[Opening Given records section]
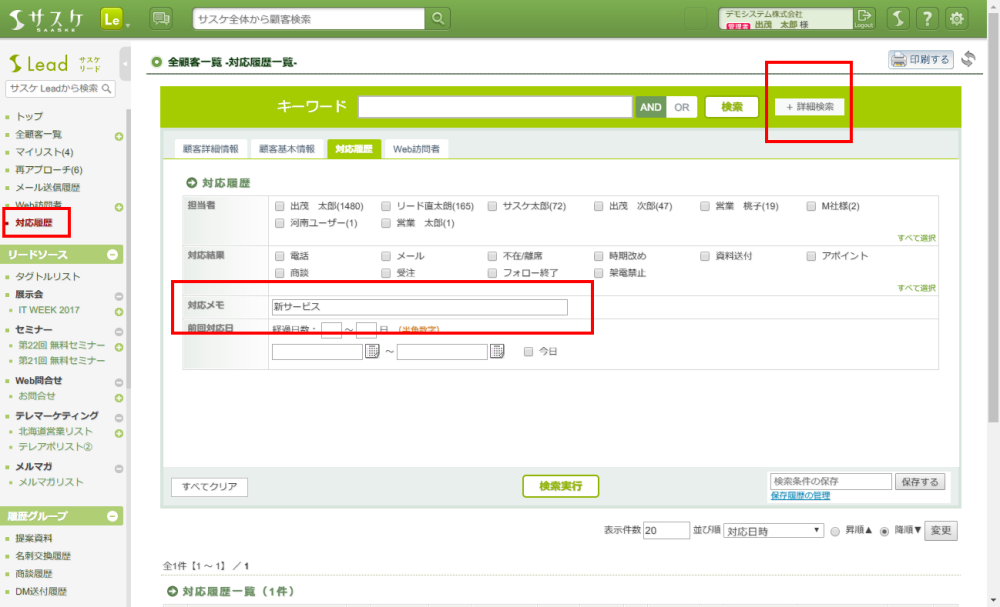Collapse the リードソース section
1000x607 pixels.
[112, 255]
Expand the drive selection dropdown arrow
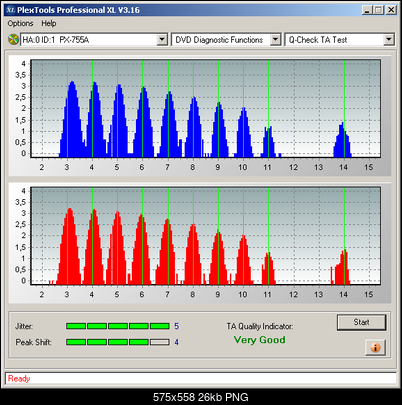The width and height of the screenshot is (402, 405). coord(162,40)
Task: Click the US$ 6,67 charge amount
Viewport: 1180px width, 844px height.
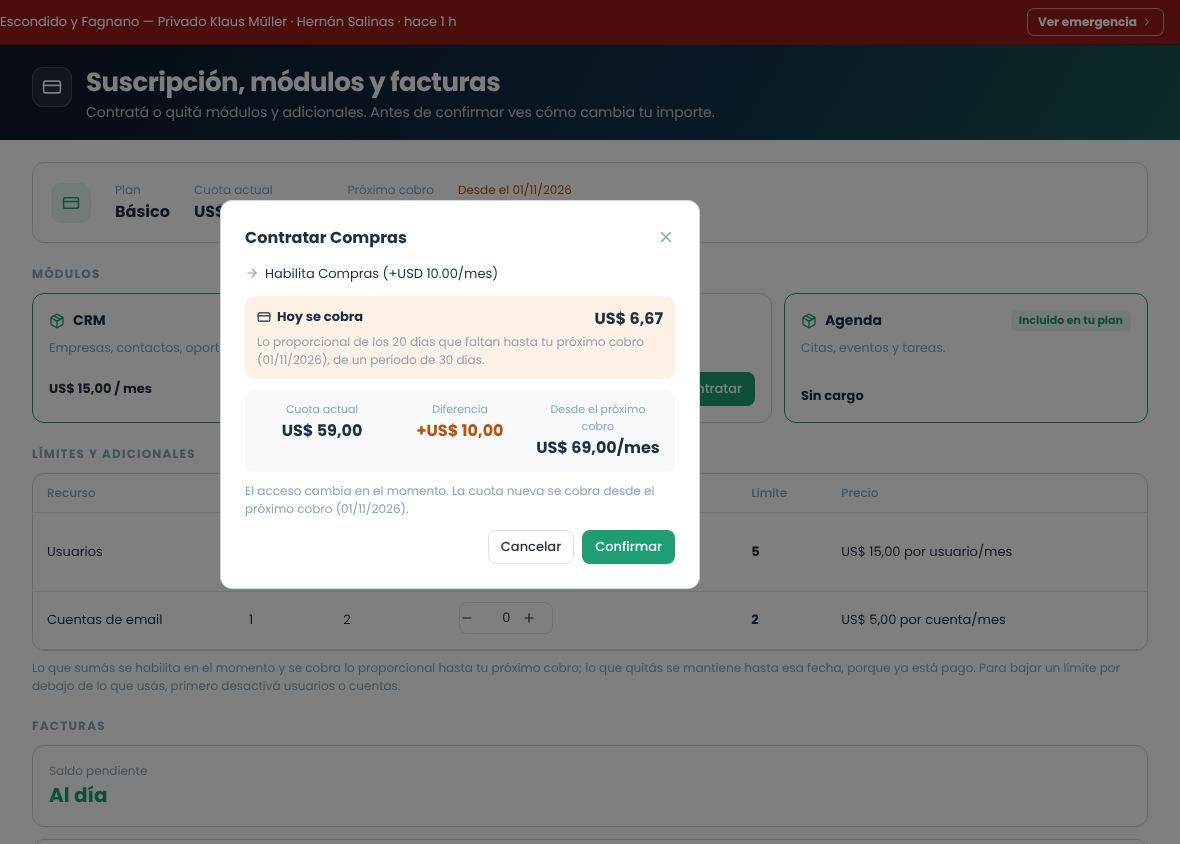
[Closing Given records section]
▶ **What you have to do**
Your task is to repeat only the lines from the line containing "Task: Click the US$ 6,67 charge amount" through the final line of the material, inclusive; do not include pictures.

▶ **Exercise solution**
Task: Click the US$ 6,67 charge amount
Viewport: 1180px width, 844px height.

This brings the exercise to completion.